30 июля на стоявшую в Спасске «Весту» прибыл главный командир Черноморского флота и портов вице-адмирал Аркас. Приняв рапорты Баранова и вахтенного начальника, он поздоровался с командой, а затем, обратившись к ставшему флигель-адъютантом и капитаном 2 ранга командиру, сказал: «За блистательный бой 11-го июля парохода „Веста“ с турецким броненосцем Государь Император соизволил пожаловать три знака отличия Военного ордена для двух гардемаринов Барковского и Казнакова и юнкера Яковлева и сверх сего десять знаков для награждения особенно отличившихся нижних чинов из команды парохода. Получив присланные ордена, я с большим удовольствием желаю лично возложить их как на гардемаринов и юнкера, так и на особенно отличившихся нижних чинов. Из ваших донесений я уже знаю, что вся вверенная вам команда молодецки вела себя в неравном бою, отличаясь геройскою неустрашимостью; но тем не менее я прошу вас вызвать из фронта и указать мне тех, из числа старейших нижних чинов, занимавших места комендоров у орудий и вообще исполнявших более важные судовые обязанности, которые во время боя выказали себя особенно достойными этого важного военного ордена».

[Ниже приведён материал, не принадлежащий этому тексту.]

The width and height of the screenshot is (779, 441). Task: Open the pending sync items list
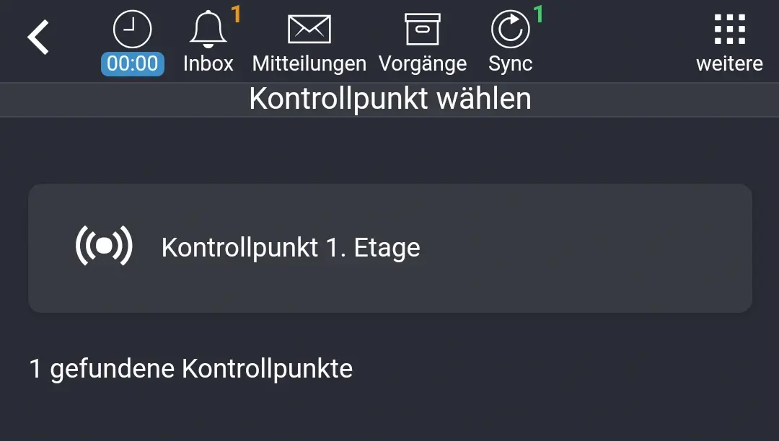[x=510, y=40]
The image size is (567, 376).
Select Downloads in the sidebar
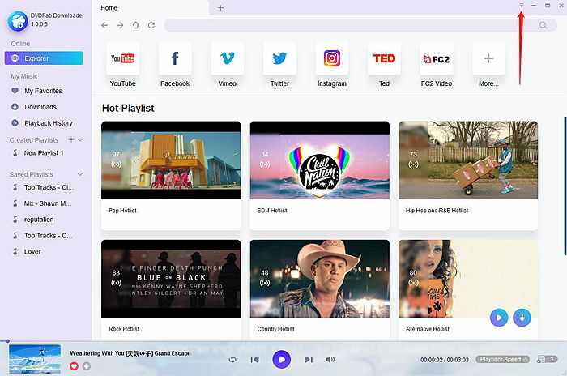[x=40, y=107]
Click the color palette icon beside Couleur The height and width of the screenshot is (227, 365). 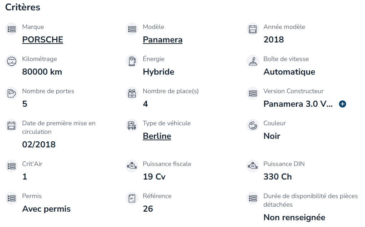[x=253, y=126]
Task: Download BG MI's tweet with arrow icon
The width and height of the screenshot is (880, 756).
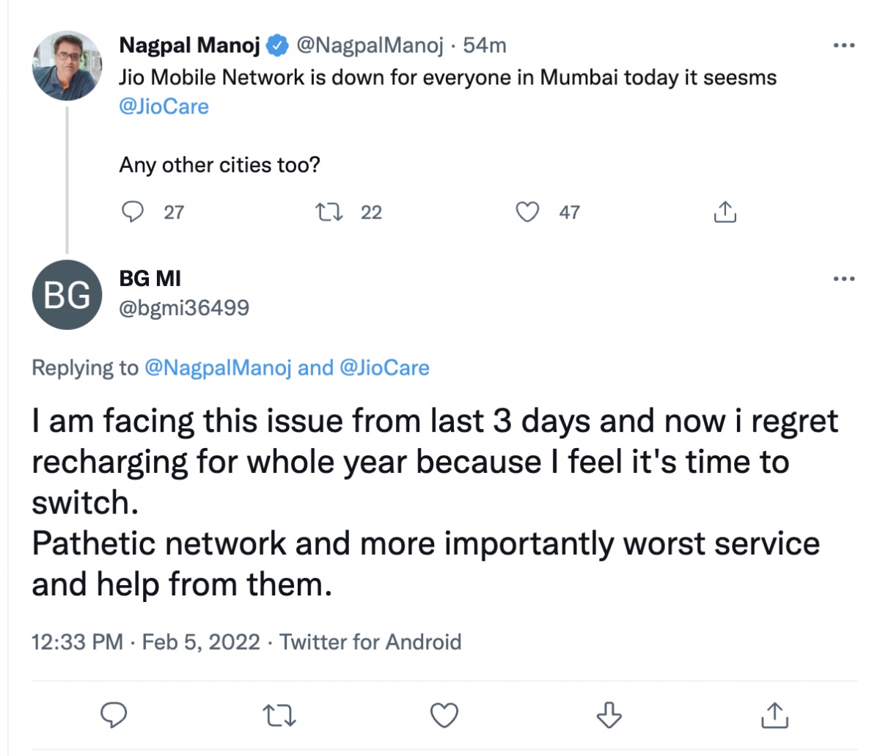Action: pyautogui.click(x=609, y=714)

Из строя были вызваны оба гардемарина, юнкер и восемь нижних чинов. Баранов представлял Аркасу каждого с указанием отличий во время боя. Георгиевскими крестами были награждены боцман Алексей Власов, боцманматы Давид Рубин, Максим Ефимов, Иван Клименко, матросы Михаил Шведков, Егор Тупицын, Влас Коршунов и Михаил Савин. Раненые Даниил Якушевич и Капитон Черемисов находились в Севастопольском госпитале. Обращаясь к награжденным, Аркас сказал: «Горячо благодарю вас, молодцы, за выказанное вами геройское мужество в блистательном деле, в котором вы с честью поддержали давнишнюю славу русского флага, искренно рад, что мне пришлось лично возложить на вас знаки Военного ордена, причем всем вам желаю удостоиться получить вскоре и высший золотой знак этого ордена, но вместе с тем напоминаю, что каждый из вас до последнего часа своей жизни должен постоянно с честью носить этот важный военный крест. Ура, в честь вновь пожалованных георгиевских кавалеров!».

Впоследствии всем офицерам и нижним чинам «Весты» император пожаловал пожизненную пенсию, наемным машинистам и кочегарам выдали двойные оклады, а волонтерам и наемной прислуге — единовременные денежные суммы. Семьям погибших офицеров также выдали пенсии в размере, какие следовало бы выдать убитым. Всех матросов наградили Георгиевскими крестами.

В память о бое «Весты» в Севастополе установили памятник с указанием имен всех погибших в бою 11 июля 1877 года. Один из минных крейсеров Черноморского флота носил имя «Капитан-лейтенант Баранов».